Billed as the story of “the real-life Bad News Bears”, the documentary shows how Bing held open trials in Portland, Oregon after Major League Baseball pulled out of the city. He banned corporate sponsorship from the grounds and stuffed the bases with chain-smoking, beer-drinking thirtysomethings, the sort of players a professional outfit would have run a mile to avoid. The team mascot was an excitable dog that would would sometimes chase the ball on to the field, forcing the umpire to stop the game. The establishment regarded Bing as a huckster and the Mavericks as a joke. “They led the league in stubble,” quipped one critic of the team.

But here’s the thing: the Mavericks proved a haven for aging underdogs, plucky kids and fading stars in need of redemption. The team’s 10-year-old batboy, Todd Field, would go on to direct the Oscar-nominated In the Bedroom. Its charismatic pitcher, Jim Bouton, had been drummed out of the major leagues after writing an expose but could still throw the ball with lightning speed. Against all the odds, the Mavs surged to a string of victories over their big-money rivals and snagged the attention of TV host Johnny Carson. But the drunken idyll could not last. The sniffy executives at Major League Baseball finally stepped in to force Bing from his perch and his boozy success story wound up in the courts.

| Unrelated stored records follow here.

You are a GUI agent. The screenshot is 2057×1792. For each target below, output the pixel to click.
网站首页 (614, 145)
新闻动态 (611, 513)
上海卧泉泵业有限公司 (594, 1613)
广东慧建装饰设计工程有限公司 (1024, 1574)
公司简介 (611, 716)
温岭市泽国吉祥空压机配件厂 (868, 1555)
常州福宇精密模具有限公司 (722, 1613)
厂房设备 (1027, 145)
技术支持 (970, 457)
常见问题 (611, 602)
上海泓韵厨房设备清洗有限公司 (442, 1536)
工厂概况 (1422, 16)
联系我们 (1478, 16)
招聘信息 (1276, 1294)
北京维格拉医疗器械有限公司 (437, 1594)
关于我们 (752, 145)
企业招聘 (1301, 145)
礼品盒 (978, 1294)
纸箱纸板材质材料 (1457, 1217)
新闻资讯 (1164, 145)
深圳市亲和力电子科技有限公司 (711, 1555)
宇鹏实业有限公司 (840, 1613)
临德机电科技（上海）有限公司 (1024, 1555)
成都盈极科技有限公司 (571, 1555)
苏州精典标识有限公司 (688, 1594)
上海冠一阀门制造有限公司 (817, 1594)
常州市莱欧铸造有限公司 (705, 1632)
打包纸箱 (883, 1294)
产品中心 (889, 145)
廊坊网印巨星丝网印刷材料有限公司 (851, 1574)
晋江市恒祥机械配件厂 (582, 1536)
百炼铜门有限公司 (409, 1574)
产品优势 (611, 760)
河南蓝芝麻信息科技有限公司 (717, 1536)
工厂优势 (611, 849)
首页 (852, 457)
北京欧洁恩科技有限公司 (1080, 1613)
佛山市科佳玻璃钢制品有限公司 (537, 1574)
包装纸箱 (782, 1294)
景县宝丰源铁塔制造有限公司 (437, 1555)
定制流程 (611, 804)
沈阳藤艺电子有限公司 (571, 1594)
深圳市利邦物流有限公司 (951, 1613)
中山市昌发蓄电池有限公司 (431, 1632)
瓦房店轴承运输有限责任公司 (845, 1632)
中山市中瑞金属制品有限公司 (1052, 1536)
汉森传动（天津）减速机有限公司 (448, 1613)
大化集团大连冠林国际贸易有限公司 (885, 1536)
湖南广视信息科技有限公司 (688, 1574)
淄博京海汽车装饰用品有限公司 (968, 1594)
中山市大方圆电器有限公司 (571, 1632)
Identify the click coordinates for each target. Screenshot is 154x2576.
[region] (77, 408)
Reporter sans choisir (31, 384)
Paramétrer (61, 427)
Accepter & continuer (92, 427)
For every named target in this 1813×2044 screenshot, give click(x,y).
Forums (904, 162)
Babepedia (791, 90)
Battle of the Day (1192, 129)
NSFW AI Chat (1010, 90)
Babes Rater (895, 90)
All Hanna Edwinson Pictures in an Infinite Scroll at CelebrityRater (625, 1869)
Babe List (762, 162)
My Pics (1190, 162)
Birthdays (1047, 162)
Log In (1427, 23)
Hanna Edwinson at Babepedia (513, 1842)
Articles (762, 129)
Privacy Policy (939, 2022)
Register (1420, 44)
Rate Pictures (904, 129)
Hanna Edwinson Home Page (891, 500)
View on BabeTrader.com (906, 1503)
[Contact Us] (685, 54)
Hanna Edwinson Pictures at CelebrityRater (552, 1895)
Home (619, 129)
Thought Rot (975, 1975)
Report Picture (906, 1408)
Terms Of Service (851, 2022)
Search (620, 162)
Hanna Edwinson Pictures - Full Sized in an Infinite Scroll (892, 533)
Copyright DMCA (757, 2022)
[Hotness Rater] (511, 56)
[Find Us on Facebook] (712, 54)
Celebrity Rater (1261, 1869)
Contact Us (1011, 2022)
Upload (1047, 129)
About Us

The Way brothers began working on the film after discovering a stash of old clippings among their late grandfather’s possessions. “We financed the entire thing ourselves,” Chapman Way tells me. “We sold cars, we sold computers, and I slept on my brother’s couch. We took no salary on this movie. I think our grandfather would have approved of that.”

The Battered Bastards of baseball attracted such glowing reviews at Sundance that it has inevitably sparked speculation that it will now be remade as a Hollywood drama. Others, though, might see this as a betrayal of the film’s rebel spirit. If Bing was never prepared to sell out, why should his grandsons be different?

As depicted in archive footage, Bing Russell possesses the booming tones of a stage tragedian and the rambunctious air of a riverboat gambler. The former Mavericks boss died in 2003, but his sudden reappearance proved a delight for his son. “My dad could come off as many different things.” Russell says. “You could think of him as a buffoon. You could think of him as a professor. You could think of him as a con-man or as a hard-nosed businessman. He was 360-degrees of a human being and I think the film shows that.”

Russell recalls that once, in the middle of a make-or-break game, pitcher Jim Bouton turned to ask him if there was any place on the planet he would rather be at that moment. Today the actor admits that he had never felt that way on a film set, but that baseball is different. Sport, he says, concentrates the mind and makes you live in the moment.

“Movies are only a part of your life. Baseball is the complete experience. I’ve probably had those times in my personal life. I’ve probably felt that way with Goldie. But when you do find those moments, you had better not miss them. Because there will be a day in your life when you would give anything to be right back there again. So make sure to look around you. Take it all in. Because when you do that, you’re ready to play.”